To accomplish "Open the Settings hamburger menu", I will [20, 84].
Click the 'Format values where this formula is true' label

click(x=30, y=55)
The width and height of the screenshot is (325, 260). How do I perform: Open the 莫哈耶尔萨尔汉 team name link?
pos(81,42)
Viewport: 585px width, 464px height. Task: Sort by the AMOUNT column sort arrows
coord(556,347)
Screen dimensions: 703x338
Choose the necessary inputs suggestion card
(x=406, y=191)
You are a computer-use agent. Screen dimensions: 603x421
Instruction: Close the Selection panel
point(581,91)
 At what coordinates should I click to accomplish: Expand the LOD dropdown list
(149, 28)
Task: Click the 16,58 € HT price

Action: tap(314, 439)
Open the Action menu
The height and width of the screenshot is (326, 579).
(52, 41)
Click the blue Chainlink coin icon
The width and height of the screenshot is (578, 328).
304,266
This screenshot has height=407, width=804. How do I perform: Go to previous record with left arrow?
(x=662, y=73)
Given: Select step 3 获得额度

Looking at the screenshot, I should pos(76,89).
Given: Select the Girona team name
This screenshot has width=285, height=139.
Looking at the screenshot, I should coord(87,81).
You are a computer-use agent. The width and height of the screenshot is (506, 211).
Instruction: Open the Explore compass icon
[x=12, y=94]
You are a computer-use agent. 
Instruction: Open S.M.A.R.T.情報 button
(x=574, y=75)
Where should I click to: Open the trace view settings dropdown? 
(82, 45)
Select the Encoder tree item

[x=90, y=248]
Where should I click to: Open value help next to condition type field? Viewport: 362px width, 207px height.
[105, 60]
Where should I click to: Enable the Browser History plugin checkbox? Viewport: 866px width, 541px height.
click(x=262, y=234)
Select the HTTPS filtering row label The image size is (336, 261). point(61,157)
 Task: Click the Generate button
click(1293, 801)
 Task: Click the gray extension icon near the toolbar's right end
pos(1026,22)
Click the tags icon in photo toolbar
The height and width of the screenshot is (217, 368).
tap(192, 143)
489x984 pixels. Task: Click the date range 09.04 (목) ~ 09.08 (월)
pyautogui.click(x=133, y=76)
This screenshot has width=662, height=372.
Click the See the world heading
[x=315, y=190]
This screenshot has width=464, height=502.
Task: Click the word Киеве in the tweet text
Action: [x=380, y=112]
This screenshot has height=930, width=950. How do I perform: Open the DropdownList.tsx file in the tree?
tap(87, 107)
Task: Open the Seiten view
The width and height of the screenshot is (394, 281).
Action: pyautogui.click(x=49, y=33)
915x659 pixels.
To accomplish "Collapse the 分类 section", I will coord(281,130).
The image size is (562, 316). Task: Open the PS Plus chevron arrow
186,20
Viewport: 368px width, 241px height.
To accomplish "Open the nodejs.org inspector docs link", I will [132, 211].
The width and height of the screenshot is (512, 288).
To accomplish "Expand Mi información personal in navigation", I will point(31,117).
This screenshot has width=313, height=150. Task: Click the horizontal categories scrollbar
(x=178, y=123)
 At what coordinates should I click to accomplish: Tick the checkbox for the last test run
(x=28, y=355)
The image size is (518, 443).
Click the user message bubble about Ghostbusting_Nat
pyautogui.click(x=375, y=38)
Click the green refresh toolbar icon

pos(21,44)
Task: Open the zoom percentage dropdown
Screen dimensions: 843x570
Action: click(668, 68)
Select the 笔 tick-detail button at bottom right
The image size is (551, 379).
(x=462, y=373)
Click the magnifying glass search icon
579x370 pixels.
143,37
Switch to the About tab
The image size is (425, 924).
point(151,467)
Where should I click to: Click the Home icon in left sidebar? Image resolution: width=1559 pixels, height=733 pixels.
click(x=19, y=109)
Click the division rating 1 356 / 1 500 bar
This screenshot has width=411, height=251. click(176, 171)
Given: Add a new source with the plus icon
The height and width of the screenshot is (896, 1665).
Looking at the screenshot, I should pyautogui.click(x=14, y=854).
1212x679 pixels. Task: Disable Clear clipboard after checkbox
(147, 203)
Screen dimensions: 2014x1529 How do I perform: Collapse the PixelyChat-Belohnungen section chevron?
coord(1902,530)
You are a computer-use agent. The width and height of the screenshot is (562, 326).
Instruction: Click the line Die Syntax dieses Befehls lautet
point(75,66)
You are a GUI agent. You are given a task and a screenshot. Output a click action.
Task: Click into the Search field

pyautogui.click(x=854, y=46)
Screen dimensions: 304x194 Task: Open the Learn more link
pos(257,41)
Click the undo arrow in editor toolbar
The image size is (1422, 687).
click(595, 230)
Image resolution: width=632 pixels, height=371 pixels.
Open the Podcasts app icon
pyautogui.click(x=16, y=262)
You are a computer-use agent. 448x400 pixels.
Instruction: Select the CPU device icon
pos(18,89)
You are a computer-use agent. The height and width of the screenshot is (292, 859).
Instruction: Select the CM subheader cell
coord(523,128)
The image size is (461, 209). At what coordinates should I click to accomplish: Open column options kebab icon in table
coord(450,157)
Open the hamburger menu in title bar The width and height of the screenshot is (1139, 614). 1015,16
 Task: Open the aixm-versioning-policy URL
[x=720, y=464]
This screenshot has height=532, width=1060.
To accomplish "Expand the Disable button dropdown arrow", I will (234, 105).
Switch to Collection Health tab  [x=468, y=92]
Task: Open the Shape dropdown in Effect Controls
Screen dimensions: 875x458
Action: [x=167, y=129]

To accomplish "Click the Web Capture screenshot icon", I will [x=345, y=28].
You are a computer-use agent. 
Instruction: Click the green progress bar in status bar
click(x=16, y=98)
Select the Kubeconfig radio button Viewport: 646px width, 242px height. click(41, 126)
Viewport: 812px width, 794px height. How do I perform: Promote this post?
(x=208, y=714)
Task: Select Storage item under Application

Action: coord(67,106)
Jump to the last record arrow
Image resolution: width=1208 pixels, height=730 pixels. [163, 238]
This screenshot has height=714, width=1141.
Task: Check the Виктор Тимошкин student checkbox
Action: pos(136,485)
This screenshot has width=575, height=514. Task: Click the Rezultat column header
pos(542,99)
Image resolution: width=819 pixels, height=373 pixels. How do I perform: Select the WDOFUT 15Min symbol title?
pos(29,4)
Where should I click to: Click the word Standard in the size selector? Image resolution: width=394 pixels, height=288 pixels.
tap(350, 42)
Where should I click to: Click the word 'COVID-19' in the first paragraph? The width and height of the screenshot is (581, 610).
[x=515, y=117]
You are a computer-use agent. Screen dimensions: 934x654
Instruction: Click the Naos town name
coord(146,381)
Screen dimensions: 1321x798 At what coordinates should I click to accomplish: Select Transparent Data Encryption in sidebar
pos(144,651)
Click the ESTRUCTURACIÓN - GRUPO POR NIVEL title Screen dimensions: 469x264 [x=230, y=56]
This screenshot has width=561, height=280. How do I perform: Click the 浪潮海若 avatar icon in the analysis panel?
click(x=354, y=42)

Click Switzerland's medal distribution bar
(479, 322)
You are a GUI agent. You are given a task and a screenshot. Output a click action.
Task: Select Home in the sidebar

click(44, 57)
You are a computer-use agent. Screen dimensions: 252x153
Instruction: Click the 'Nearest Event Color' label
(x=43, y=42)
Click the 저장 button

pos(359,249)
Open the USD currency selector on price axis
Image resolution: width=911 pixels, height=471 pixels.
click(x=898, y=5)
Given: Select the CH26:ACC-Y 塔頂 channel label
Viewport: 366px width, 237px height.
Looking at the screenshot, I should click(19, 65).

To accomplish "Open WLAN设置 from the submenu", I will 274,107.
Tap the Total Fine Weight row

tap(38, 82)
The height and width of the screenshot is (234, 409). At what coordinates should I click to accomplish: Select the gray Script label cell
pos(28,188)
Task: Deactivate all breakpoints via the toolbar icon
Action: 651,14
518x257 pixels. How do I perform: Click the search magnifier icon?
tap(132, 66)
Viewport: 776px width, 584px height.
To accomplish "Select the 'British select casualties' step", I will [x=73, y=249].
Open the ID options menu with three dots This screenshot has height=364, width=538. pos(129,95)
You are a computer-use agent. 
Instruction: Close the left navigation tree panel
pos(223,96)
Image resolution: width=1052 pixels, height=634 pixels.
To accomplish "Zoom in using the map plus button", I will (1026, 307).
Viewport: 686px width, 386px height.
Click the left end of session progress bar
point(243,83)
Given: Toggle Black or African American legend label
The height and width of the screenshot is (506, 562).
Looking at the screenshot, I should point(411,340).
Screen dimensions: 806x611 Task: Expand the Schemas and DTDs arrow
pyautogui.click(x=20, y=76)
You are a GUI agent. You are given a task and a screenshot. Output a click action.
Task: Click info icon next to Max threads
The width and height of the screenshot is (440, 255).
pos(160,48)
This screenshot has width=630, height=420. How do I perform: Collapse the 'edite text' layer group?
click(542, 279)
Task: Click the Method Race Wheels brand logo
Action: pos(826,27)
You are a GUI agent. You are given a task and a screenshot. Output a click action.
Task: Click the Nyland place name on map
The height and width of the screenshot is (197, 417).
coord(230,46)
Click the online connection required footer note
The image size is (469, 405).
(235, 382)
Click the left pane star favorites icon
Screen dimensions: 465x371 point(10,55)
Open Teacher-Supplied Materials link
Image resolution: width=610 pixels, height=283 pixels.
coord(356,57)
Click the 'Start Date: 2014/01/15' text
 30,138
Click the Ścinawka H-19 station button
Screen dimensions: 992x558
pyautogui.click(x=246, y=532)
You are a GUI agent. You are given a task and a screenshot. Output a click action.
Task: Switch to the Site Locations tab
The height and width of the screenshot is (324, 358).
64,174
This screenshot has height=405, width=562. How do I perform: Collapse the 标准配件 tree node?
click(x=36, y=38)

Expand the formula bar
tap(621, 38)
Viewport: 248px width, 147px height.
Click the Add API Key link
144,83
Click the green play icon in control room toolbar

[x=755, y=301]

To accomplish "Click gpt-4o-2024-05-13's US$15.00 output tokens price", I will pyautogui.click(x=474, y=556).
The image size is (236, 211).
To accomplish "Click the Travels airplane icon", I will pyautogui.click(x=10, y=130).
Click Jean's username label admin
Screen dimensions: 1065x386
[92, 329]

════════════════

> **What needs to be done**
Read the entries above, then pull out the lines that include "computer".

> **Output**
You are a computer-use agent. Screen dimensions: 603x421
You are a computer-use agent. The width and height of the screenshot is (506, 211).
You are a computer-use agent. 
You are a computer-use agent. The width and height of the screenshot is (562, 326).
You are a computer-use agent. 448x400 pixels.
You are a computer-use agent. The height and width of the screenshot is (292, 859).
You are a computer-use agent. 
You are a computer-use agent. Screen dimensions: 934x654
You are a computer-use agent. Screen dimensions: 252x153
You are a computer-use agent. 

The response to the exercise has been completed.